Consultations on the committee's report have now been completed. The committee's main conclusions have been widely welcomed and endorsed. This is a well-deserved tribute to the work of my right hon. Friend the Member for Gloucester (Mrs. Oppenheim) and the members of her committee.

The committee reached three main conclusions. First, it concluded that, subject to the qualifications set out in the committee's report, automatic crossings are no less safe for pedestrians than the gated crossings they replace. Second, the committee was clear that insufficient weight has been placed in the past on the natural concern created by automation. It concluded that a much more determined effort will need to be made by British Railways to involve local people at the formative stage of a modernisation proposal. Third, the committee concluded that the present guidelines and criteria which apply to modernisation proposals make inadequate provision for pedestrians. A clearer set of principles and guidelines should determine these provisions. Pedestrians should be provided with more space, clearer separation and increased physical protection from rail and road traffic as traffic levels increase.

I fully accept these conclusions. They provide the necessary reassurance and preconditions for British Rail to proceed with the modernisation of level crossings and thus help to safeguard the future of many local railways lines.

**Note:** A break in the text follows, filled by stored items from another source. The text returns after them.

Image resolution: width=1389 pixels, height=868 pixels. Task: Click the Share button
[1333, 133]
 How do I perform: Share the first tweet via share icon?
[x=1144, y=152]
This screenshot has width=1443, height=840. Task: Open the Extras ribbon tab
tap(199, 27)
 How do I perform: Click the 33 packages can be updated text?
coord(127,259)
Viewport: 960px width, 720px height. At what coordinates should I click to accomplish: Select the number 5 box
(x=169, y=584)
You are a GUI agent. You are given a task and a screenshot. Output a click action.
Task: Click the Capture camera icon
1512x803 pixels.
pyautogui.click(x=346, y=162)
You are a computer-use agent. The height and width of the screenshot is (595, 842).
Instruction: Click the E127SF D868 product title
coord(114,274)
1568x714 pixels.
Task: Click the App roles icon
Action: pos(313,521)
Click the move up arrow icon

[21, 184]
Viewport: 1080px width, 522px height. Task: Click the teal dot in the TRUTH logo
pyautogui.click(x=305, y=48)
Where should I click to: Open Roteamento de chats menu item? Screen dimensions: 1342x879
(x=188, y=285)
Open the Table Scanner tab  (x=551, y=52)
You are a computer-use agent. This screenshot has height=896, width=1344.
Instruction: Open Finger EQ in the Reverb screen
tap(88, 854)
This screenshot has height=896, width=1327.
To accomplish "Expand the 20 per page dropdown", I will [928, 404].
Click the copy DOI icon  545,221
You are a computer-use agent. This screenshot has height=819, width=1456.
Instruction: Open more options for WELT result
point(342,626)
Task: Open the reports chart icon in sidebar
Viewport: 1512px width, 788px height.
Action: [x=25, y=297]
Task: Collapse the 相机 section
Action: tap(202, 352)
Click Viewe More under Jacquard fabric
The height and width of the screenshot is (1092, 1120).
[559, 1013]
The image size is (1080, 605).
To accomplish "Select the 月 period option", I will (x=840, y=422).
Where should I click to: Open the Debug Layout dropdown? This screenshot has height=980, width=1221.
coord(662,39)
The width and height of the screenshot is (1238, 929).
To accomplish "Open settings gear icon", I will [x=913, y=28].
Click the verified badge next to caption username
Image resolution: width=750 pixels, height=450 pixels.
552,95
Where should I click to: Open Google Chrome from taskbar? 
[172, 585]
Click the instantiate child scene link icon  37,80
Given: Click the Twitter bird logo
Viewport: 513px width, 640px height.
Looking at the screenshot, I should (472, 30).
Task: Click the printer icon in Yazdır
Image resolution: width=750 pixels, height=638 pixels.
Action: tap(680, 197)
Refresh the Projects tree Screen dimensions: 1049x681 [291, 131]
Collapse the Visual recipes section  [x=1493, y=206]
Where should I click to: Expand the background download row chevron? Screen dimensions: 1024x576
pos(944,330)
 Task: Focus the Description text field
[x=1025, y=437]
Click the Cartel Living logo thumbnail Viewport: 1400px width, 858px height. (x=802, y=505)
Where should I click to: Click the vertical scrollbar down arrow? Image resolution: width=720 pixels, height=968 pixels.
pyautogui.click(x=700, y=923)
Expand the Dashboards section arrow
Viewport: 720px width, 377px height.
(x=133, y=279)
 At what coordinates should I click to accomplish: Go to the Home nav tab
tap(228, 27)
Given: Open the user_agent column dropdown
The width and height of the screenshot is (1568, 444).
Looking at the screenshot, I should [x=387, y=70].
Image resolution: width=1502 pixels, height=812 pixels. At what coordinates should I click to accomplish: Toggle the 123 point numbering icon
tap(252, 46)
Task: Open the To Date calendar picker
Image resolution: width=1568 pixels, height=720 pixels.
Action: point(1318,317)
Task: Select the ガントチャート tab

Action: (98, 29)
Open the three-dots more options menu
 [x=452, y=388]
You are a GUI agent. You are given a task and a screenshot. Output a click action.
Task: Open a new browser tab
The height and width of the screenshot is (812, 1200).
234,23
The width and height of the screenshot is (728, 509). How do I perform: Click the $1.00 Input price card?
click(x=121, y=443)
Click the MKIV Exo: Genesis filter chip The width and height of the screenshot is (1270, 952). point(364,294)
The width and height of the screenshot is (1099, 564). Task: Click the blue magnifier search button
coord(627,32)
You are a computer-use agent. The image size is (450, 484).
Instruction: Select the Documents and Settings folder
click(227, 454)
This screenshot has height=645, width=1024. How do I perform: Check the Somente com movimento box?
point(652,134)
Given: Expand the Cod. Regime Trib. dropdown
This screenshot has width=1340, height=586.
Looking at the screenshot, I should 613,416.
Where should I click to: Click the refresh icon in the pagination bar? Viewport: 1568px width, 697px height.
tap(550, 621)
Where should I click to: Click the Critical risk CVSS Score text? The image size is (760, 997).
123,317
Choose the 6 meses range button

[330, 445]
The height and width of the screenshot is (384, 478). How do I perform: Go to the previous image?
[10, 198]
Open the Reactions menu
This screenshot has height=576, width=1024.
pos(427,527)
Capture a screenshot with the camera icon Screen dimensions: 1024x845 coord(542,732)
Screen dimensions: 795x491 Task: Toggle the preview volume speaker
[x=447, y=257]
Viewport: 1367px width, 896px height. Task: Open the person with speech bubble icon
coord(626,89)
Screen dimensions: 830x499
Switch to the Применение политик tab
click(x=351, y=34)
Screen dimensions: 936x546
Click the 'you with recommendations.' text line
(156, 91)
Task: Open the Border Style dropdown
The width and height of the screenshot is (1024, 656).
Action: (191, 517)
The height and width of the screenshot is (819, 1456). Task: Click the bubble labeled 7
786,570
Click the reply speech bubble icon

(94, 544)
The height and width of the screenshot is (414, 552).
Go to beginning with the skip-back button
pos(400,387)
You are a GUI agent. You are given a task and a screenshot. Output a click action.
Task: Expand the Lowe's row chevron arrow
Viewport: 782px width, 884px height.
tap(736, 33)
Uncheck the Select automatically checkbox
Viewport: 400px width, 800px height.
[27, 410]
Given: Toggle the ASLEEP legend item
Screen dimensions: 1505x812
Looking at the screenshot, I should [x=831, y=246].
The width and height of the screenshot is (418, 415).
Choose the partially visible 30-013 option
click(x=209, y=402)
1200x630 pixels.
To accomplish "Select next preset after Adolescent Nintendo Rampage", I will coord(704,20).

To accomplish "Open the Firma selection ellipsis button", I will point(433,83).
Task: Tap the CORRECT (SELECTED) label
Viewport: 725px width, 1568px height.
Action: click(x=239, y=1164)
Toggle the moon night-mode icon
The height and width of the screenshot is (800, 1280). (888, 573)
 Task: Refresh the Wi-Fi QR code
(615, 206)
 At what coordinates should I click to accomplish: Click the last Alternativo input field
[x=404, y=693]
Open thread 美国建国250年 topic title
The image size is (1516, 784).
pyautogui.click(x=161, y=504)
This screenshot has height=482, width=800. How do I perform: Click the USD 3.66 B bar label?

The committee also produced 16 detailed recommendations and guidelines. The consultations indicated considerable support for the spirit of these recommendations but disagreement with some of the specific proposals. It is legitimate that there should be differences of opinion on matters of technical detail, and I have concluded that the right course for the future is to be guided by the spirit of the recommendations while taking account of all the comments we have received on them.

I have accordingly asked the railway inspectorate to review the published "Railway Construction and Operation Requirements for Level Crossings", taking account of the committee's report and the comments made on it. The result will be revised criteria and guidelines to safeguard pedestrians at level crossings. I have asked the inspectorate to give particular consideration to the needs of disabled people. In revising the requirements, the inspectorate will also be reviewing the present arrangements for keeping records of accidents at level crossings; ensuring that distinctive general warning signs are used; standardising audible warnings at new automatic crossings; and establishing technical criteria for the appropriate form of protection to be provided at crossings in different circumstances. My Department will also be writing to highway authorities asking for their cooperation with British Rail where this is appropriate. I shall be discussing with the British Railways Board its proposals for improving its arrangements for consultation and publicity.

Finally, I wish to emphasise the Government's gratitude to the committee for its full, timely and thorough report.